[Stored items]
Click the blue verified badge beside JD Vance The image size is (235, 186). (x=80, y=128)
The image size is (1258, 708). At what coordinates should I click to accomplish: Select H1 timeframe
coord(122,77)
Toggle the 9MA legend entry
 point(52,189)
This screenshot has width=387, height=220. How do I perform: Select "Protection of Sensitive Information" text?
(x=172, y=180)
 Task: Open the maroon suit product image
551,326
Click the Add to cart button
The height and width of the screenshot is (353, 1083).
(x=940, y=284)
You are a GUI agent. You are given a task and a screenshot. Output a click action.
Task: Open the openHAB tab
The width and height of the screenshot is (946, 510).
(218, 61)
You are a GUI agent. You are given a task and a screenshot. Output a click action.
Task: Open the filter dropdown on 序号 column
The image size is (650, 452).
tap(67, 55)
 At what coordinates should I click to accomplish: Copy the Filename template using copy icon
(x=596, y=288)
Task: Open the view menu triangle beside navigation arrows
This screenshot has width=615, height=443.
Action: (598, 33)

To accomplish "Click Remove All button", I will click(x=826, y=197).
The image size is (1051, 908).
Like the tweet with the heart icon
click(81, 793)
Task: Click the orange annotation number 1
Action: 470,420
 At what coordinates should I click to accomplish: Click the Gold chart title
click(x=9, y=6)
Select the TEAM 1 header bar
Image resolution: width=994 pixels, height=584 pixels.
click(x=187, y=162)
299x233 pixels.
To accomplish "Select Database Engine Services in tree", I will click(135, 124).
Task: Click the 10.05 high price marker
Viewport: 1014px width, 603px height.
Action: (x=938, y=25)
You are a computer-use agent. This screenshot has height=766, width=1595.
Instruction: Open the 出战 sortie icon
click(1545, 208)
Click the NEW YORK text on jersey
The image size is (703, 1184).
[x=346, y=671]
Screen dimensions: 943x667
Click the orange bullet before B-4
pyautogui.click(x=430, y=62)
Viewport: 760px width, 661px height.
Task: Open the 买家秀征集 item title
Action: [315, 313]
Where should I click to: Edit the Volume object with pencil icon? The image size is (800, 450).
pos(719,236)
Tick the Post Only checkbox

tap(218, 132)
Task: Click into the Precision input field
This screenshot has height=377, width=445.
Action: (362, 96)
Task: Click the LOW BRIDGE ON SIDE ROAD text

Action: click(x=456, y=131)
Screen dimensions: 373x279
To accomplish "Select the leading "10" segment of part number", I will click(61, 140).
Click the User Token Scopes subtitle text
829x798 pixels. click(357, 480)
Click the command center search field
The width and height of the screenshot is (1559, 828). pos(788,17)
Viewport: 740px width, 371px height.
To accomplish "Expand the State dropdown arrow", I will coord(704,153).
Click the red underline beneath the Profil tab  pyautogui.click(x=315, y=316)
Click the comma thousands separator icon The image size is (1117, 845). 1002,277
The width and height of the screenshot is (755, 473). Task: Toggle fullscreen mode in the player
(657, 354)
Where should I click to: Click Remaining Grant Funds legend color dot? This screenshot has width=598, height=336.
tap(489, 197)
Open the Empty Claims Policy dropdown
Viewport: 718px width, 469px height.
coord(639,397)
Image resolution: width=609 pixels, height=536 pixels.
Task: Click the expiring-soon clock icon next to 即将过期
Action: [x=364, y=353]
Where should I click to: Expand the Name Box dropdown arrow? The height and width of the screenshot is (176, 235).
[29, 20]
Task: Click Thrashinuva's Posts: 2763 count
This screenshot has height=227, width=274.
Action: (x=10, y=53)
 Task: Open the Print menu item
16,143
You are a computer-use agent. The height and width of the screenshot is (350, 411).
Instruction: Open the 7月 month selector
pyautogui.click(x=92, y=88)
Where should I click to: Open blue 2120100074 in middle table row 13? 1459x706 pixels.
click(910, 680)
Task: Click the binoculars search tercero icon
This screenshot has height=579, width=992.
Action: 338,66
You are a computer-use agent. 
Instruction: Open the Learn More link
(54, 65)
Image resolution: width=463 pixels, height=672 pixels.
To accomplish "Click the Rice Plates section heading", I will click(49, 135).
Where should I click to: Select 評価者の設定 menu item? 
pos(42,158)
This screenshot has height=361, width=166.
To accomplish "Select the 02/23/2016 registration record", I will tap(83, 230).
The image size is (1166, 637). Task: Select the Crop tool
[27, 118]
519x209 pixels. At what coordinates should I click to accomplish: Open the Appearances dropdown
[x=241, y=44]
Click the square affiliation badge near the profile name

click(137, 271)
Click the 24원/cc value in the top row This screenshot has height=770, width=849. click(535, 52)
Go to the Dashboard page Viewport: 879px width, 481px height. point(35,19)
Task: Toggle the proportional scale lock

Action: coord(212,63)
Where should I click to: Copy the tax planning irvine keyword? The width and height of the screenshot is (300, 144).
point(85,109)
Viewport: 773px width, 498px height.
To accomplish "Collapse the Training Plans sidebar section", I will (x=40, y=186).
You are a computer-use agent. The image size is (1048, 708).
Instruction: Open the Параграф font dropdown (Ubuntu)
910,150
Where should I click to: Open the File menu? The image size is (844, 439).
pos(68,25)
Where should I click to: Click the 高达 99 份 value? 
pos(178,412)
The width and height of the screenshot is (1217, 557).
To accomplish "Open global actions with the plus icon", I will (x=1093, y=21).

## What you should do
All of the records above are to be printed again exactly as they appear.

## Exercise result
Click the blue verified badge beside JD Vance The image size is (235, 186). (x=80, y=128)
The image size is (1258, 708). At what coordinates should I click to accomplish: Select H1 timeframe
coord(122,77)
Toggle the 9MA legend entry
 point(52,189)
This screenshot has width=387, height=220. How do I perform: Select "Protection of Sensitive Information" text?
(x=172, y=180)
 Task: Open the maroon suit product image
551,326
Click the Add to cart button
The height and width of the screenshot is (353, 1083).
(x=940, y=284)
You are a GUI agent. You are given a task and a screenshot. Output a click action.
Task: Open the openHAB tab
The width and height of the screenshot is (946, 510).
(218, 61)
You are a GUI agent. You are given a task and a screenshot. Output a click action.
Task: Open the filter dropdown on 序号 column
The image size is (650, 452).
tap(67, 55)
 At what coordinates should I click to accomplish: Copy the Filename template using copy icon
(x=596, y=288)
Task: Open the view menu triangle beside navigation arrows
This screenshot has width=615, height=443.
Action: (598, 33)

To accomplish "Click Remove All button", I will click(x=826, y=197).
The image size is (1051, 908).
Like the tweet with the heart icon
click(81, 793)
Task: Click the orange annotation number 1
Action: 470,420
 At what coordinates should I click to accomplish: Click the Gold chart title
click(x=9, y=6)
Select the TEAM 1 header bar
Image resolution: width=994 pixels, height=584 pixels.
click(x=187, y=162)
299x233 pixels.
To accomplish "Select Database Engine Services in tree", I will click(135, 124).
Task: Click the 10.05 high price marker
Viewport: 1014px width, 603px height.
Action: (x=938, y=25)
You are a computer-use agent. This screenshot has height=766, width=1595.
Instruction: Open the 出战 sortie icon
click(1545, 208)
Click the NEW YORK text on jersey
The image size is (703, 1184).
[x=346, y=671]
Screen dimensions: 943x667
Click the orange bullet before B-4
pyautogui.click(x=430, y=62)
Viewport: 760px width, 661px height.
Task: Open the 买家秀征集 item title
Action: [315, 313]
Where should I click to: Edit the Volume object with pencil icon? The image size is (800, 450).
pos(719,236)
Tick the Post Only checkbox

tap(218, 132)
Task: Click into the Precision input field
This screenshot has height=377, width=445.
Action: (362, 96)
Task: Click the LOW BRIDGE ON SIDE ROAD text

Action: click(x=456, y=131)
Screen dimensions: 373x279
To accomplish "Select the leading "10" segment of part number", I will click(61, 140).
Click the User Token Scopes subtitle text
829x798 pixels. click(357, 480)
Click the command center search field
The width and height of the screenshot is (1559, 828). pos(788,17)
Viewport: 740px width, 371px height.
To accomplish "Expand the State dropdown arrow", I will coord(704,153).
Click the red underline beneath the Profil tab  pyautogui.click(x=315, y=316)
Click the comma thousands separator icon The image size is (1117, 845). 1002,277
The width and height of the screenshot is (755, 473). Task: Toggle fullscreen mode in the player
(657, 354)
Where should I click to: Click Remaining Grant Funds legend color dot? This screenshot has width=598, height=336.
tap(489, 197)
Open the Empty Claims Policy dropdown
Viewport: 718px width, 469px height.
coord(639,397)
Image resolution: width=609 pixels, height=536 pixels.
Task: Click the expiring-soon clock icon next to 即将过期
Action: [x=364, y=353]
Where should I click to: Expand the Name Box dropdown arrow? The height and width of the screenshot is (176, 235).
[29, 20]
Task: Click Thrashinuva's Posts: 2763 count
This screenshot has height=227, width=274.
Action: (x=10, y=53)
 Task: Open the Print menu item
16,143
You are a computer-use agent. The height and width of the screenshot is (350, 411).
Instruction: Open the 7月 month selector
pyautogui.click(x=92, y=88)
Where should I click to: Open blue 2120100074 in middle table row 13? 1459x706 pixels.
click(910, 680)
Task: Click the binoculars search tercero icon
This screenshot has height=579, width=992.
Action: 338,66
You are a computer-use agent. 
Instruction: Open the Learn More link
(54, 65)
Image resolution: width=463 pixels, height=672 pixels.
To accomplish "Click the Rice Plates section heading", I will click(49, 135).
Where should I click to: Select 評価者の設定 menu item? 
pos(42,158)
This screenshot has height=361, width=166.
To accomplish "Select the 02/23/2016 registration record", I will tap(83, 230).
The image size is (1166, 637). Task: Select the Crop tool
[27, 118]
519x209 pixels. At what coordinates should I click to accomplish: Open the Appearances dropdown
[x=241, y=44]
Click the square affiliation badge near the profile name

click(137, 271)
Click the 24원/cc value in the top row This screenshot has height=770, width=849. click(535, 52)
Go to the Dashboard page Viewport: 879px width, 481px height. point(35,19)
Task: Toggle the proportional scale lock

Action: coord(212,63)
Where should I click to: Copy the tax planning irvine keyword? The width and height of the screenshot is (300, 144).
point(85,109)
Viewport: 773px width, 498px height.
To accomplish "Collapse the Training Plans sidebar section", I will (x=40, y=186).
You are a computer-use agent. The image size is (1048, 708).
Instruction: Open the Параграф font dropdown (Ubuntu)
910,150
Where should I click to: Open the File menu? The image size is (844, 439).
pos(68,25)
Where should I click to: Click the 高达 99 份 value? 
pos(178,412)
The width and height of the screenshot is (1217, 557).
To accomplish "Open global actions with the plus icon", I will (x=1093, y=21).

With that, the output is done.